PROBLEM A: Write out everything in the Alzheimer's walk article from "Three years ago, the" down to "has the disease.".
PROBLEM B: According to the Alzheimer's walk article, what is this year's fundraising goal for the Wasatch Back-Park City walk?

Walk to End Alzheimer’s raises awareness and funds one step at a time
The annual Walk to End Alzheimer’s Wasatch Back-Park City will start with a ceremony at 10 a.m. on Saturday, Sept 8, at the Basin Recreation Center, 1388 Center Drive. Preregistration can be done by visiting act.alz.org/site/TR/Walk2018/UT-Utah?pg=entry&fr_id=11574. Day of registration starts at 9 a.m. For information, visit www.http://act.alz.org.
The annual Walk to End Alzheimer’s Wasatch Back-Park City is the fastest growing Alzheimer’s disease awareness and fundraising event in Utah, said Laura Wall, development director for the Utah Chapter of the Alzheimer’s Association.
Three years ago, the goal was to raise $25,000, and it made $36,000, and last year, the goal was $75,000 and it made $86,000, according to Wall.
“I’m in charge of all eight walks that take place around the state, and it’s been so rewarding to watch this particular community come together and support the heck out of this event,” said Wall, whose mother has the disease.
“This year our goal is $96,000, and the walk has already raised 60 percent of that goal,” said Debbie Morton, co-chair of the Wasatch Back-Park City event.
“Most of the money will come in the day of the walk,” she said.
This year’s day will be Saturday, Sept. 8. Day-of registration will start at 9 a.m. at Basin Recreation, 1388 Center Drive at Kimball Junction. The emcee this year is KSL TV news anchor Deanie Wimmer. Advanced registration can be done by visiting http://www.alz.org/walk. Registration can also be done by calling Wall at 801-641-7148.
The two-mile walk will start at 10 a.m., said Morton.
“We’ll walk the trail from the Swaner EcoCenter to the (Walling Barn) on Highway 224, and back,” she said. “You can walk as an individual or you can get a group together for a team or you can join any existing team.”
The walk not only raises money for Alzheimer’s research, but also raises awareness of the disease, Wall said.
“Last year, when we were walking on the trail, we had cars veer into the parking lot and ask us what we were doing,” she said. “As we talked to these people, we found that everyone who talked with us had some relationship to the disease.”
Alzheimer’s, a form of dementia, is the sixth leading cause of death in the United States, according to Wall.
“It’s the fourth leading cause of death in Utah, and we know one-third of Utah seniors will end up with Alzheimer’s and dementia,” she said.
Ray Freer, who co-chairs the event with Morton, watched his wife Mary, with whom he’s been married for 52 years, slip into Alzheimer’s symptoms over an eight-year period.
“I saw her go through mild cognitive impairment, where you can live an almost normal life, to mild dementia to moderate dementia to advance dementia,” he said. “I see her three times a week at the Life Care Center in Salt Lake, where she’s staying, and although she recognizes me and our dog, she can’t dress herself or bathe. She requires assistance when eating and she cannot communicate.”
Morton’s father had Alzheimer’s for 12 years, and died five years ago.
“His brother and three of his first cousins had it, and we just found out another cousin has it,” she said. “I also have a 28 percent chance of getting it.”
The walk also raises awareness for the caretakers of Alzheimer’s patients, Wall said.
“More than 15 million people provide unpaid care for people with Alzheimer’s and other dementias,” she said.
Those caregivers clocked in an estimated 18.2 billion hours of care that valued more than $230 billion, and of those caregivers, 35 percent reported that their health has gotten worse due to the weight of caregiving responsibilities, she said.
“Even if the walk isn’t their deal, we have resources listed on our website,” she said. “We also have a helpline that is open 24 hours, seven days a week and is in 246 languages. There is no reason for anyone to go through this alone.”

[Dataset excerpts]
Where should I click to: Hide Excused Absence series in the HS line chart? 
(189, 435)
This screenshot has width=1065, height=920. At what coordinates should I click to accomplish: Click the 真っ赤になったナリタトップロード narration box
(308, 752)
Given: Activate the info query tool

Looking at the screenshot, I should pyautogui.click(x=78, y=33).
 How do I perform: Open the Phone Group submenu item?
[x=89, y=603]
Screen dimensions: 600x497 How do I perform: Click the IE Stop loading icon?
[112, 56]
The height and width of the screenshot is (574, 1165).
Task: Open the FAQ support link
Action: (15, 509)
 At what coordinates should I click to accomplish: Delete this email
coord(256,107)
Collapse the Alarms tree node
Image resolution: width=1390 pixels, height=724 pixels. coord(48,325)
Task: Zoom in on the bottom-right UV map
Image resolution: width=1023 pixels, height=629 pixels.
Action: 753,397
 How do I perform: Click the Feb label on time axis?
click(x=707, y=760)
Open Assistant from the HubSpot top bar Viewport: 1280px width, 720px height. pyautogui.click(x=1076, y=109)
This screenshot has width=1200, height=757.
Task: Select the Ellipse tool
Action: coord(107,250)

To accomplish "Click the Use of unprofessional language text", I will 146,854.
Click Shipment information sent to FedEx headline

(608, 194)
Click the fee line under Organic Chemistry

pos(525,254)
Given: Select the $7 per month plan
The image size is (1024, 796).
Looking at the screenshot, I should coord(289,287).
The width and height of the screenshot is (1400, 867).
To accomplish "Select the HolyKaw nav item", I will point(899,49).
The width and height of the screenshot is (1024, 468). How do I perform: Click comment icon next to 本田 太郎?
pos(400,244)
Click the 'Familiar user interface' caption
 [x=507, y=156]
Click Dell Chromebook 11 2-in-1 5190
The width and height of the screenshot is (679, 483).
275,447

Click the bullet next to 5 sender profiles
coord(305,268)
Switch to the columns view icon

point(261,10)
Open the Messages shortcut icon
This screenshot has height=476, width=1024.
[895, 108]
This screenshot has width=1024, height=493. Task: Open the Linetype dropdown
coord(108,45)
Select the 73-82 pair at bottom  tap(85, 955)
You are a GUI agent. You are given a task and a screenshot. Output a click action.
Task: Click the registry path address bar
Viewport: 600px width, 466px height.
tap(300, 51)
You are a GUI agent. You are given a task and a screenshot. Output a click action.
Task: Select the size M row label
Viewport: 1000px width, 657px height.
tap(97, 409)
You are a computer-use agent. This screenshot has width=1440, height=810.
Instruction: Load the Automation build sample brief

ANSWER A:
Three years ago, the goal was to raise $25,000, and it made $36,000, and last year, the goal was $75,000 and it made $86,000, according to Wall.
“I’m in charge of all eight walks that take place around the state, and it’s been so rewarding to watch this particular community come together and support the heck out of this event,” said Wall, whose mother has the disease.

ANSWER B: $96,000